1949: Ein kleines Mädchen im Sozialwerk Stukenbrock

Im September 2019 schrieb mir Frau Veronika Lange über ihre Zeit im Sozialwerk Stukenbrock. Sie war 1949 als kleines Mädchen unter ihrem Geburtsnamen Hämmerlein mit Ihrer alleinstehenden Mutter in das Lager gekommen und lebte ihrer Erinnerung nach im Block des Evangelischen Hilfswerkes (später Evangelisches Johanneswerk) etwa zweieinhalb Jahre lang.

Das Bild, aufgenommen am 29 Mai 1949, zeigt sie mit der Gruppe von Kindern und deren Mütter. Sie selber sitzt auf dem Schoß von Schwester Margarete.

„Die Zeit im Lager hat mich sehr geprägt!“ sagt Frau Lange heute. „Ich erinnere mich, dass wir mit 5 oder 6 Personen einen Raum geteilt haben. Im Zimmer stand ein kleiner Eisenofen, auf dem ich ab und zu restliches Brot geröstet habe. Das empfand ich immer als köstlich. Das Essen war natürlich für das Lager eine große Herausforderung. Ich selbst habe es leider nicht in so guter Erinnerung. Ich gehörte ja mit zu den jüngsten und kleinsten Lagerbewohnern und wurde ‚Krümel‘ genannt. Beim Essen saß ich immer neben Schwester Margarete. Sie passte genau auf, dass ich den Teller auch immer leerte, was mir bei den glasigen Kartoffeln sehr schwerfiel. Meistens konnte ich sie nicht bei mir behalten und war sie am Geländer der Essensbaracke wieder los“. Schwierig sei es auch gewesen, als ihre Mutter an Typhus erkrankte und sie von ihr getrennt war. In dieser Zeit hatte sie nur Sichtkontakt durch ein Fenster der Krankenbaracke zu ihr.

Deine Aufgaben:
a - Welchen Spitznamen bekam Veronika Lange als Kind im Lager, laut dem Text über das Sozialwerk Stukenbrock?
b - Gib aus dem Text über das Sozialwerk Stukenbrock den Abschnitt zwischen „1949: Ein kleines“ und „zweieinhalb Jahre lang.“ einschließlich wortgetreu wieder.
c - Schreib den Text über das Sozialwerk Stukenbrock weiter, und zwar ab seinem letzten Satz.

Eingabedaten:
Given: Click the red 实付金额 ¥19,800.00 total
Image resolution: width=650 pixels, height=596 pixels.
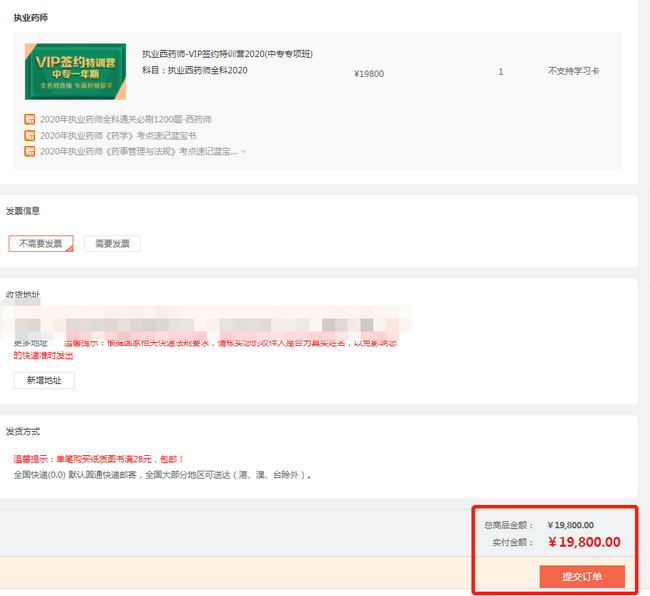Looking at the screenshot, I should pos(584,542).
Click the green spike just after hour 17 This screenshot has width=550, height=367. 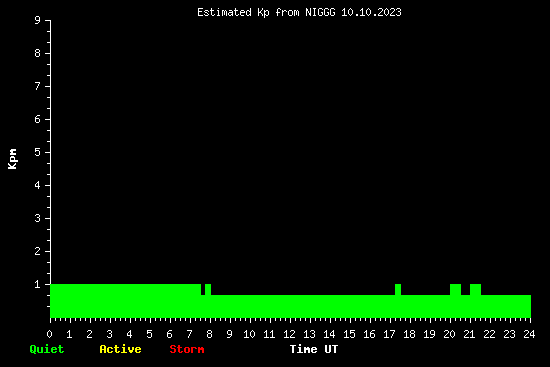(398, 289)

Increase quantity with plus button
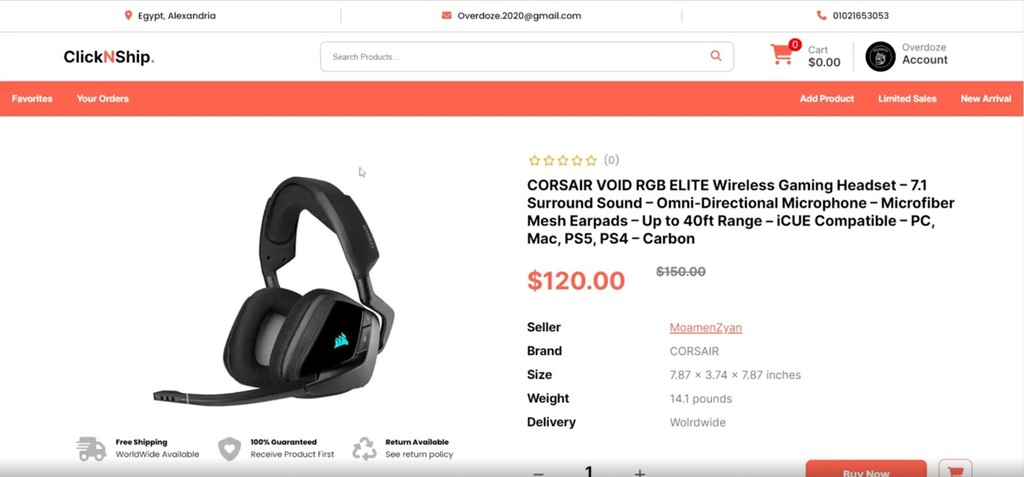640,472
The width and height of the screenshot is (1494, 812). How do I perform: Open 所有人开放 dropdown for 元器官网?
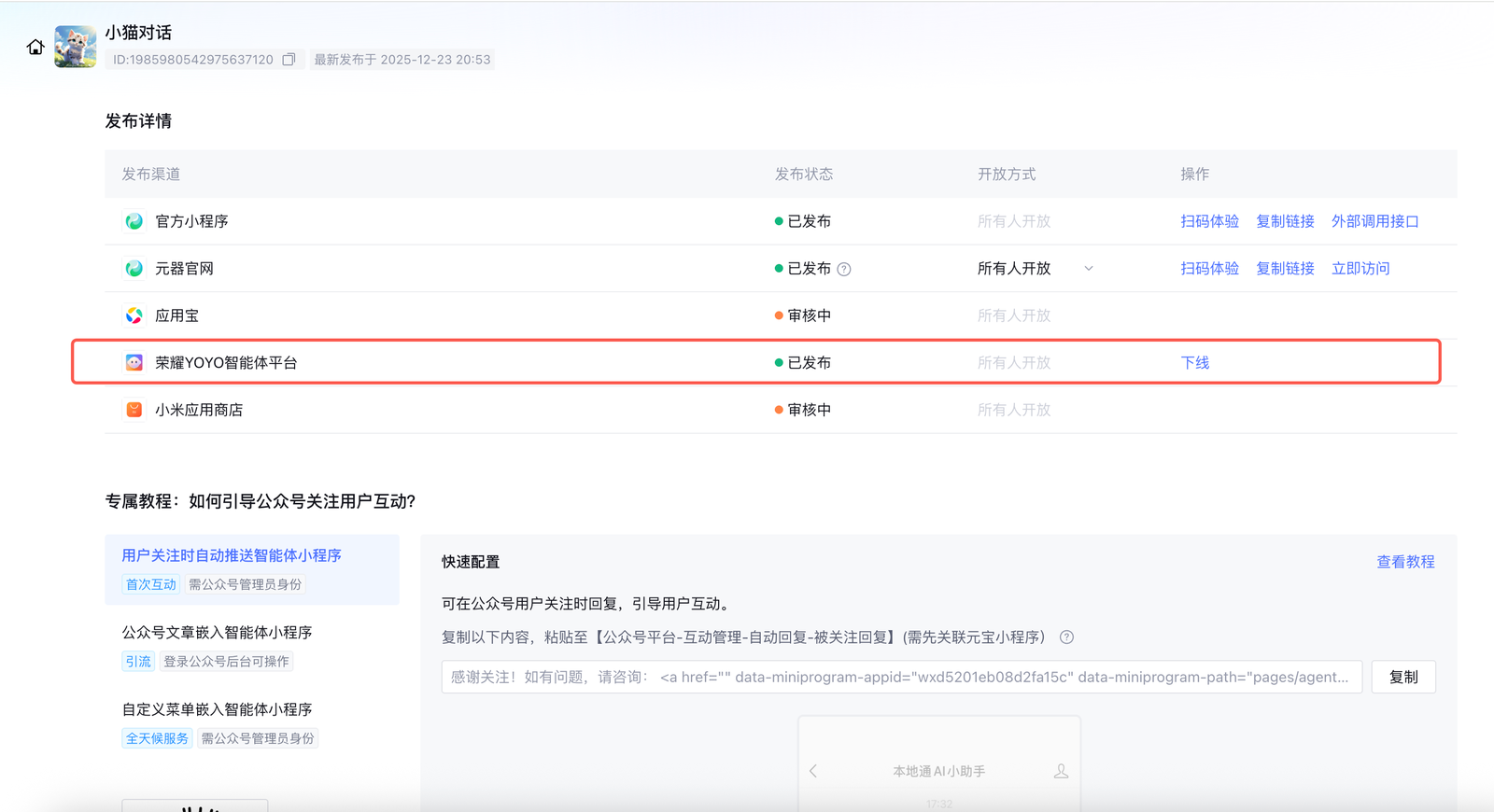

Lösungen je Aufgabe:
a - Sie wurde „Krümel“ genannt.

b -
1949: Ein kleines Mädchen im Sozialwerk Stukenbrock

Im September 2019 schrieb mir Frau Veronika Lange über ihre Zeit im Sozialwerk Stukenbrock. Sie war 1949 als kleines Mädchen unter ihrem Geburtsnamen Hämmerlein mit Ihrer alleinstehenden Mutter in das Lager gekommen und lebte ihrer Erinnerung nach im Block des Evangelischen Hilfswerkes (später Evangelisches Johanneswerk) etwa zweieinhalb Jahre lang.

c -
Auch bei der Körperpflege musste man improvisieren. Frau Lange erinnert sich daran, dass eine defekte Regenrinne hin und wieder als Dusche für ihre langen Zöpfe diente. So sei sie von der Läuseplage verschont geblieben und hätte keine Läusekappe tragen brauchen.

„Meine Mutter hat mir viele Anekdoten aus dem Lager erzählt“. So auch diese: Die Kinder hätten einen gewissen Freiraum im Lager gehabt. Einmal wäre sie, ohne sich bei ihrer Mutter abzumelden, Brombeeren pflücken gegangen. Als man sie vermisst hätte, wäre Unruhe im Lager entstanden. Bei ihrer Rückkehr habe sie nur noch eine Brombeere in der Tasse gehabt. Ihre Mutter sei zwar glücklich gewesen, dass sie wieder aufgetaucht wäre, aber auch traurig, dass nur noch eine Brombeere in der Tasse gewesen sei.

„Das Lager Stukenbrock war ein Teil meiner Kindheit und ich muss sagen, es war für mich ein schöner Abschnitt meiner Kindheit. Meine Mutter hat mir viel Liebe geschenkt und auf Vieles verzichtet und sich in einer für mich wichtigen Zeit aufopfernd um mich gekümmert. Ich hatte eine wunderbare Mutter und zugleich Freundin und Vaterersatz“.

Die Mutter von Frau Lange schrieb bei ihrem Aufenthalt im Sozialwerk Stukenbrock das "Lagerlied" auf, das damals von den Müttern mit ihren Kindern gesungen wurde.

Das Bild zeigt Frau Lange bei Ihrem 75. Geburtstag im Frühjahr 2019.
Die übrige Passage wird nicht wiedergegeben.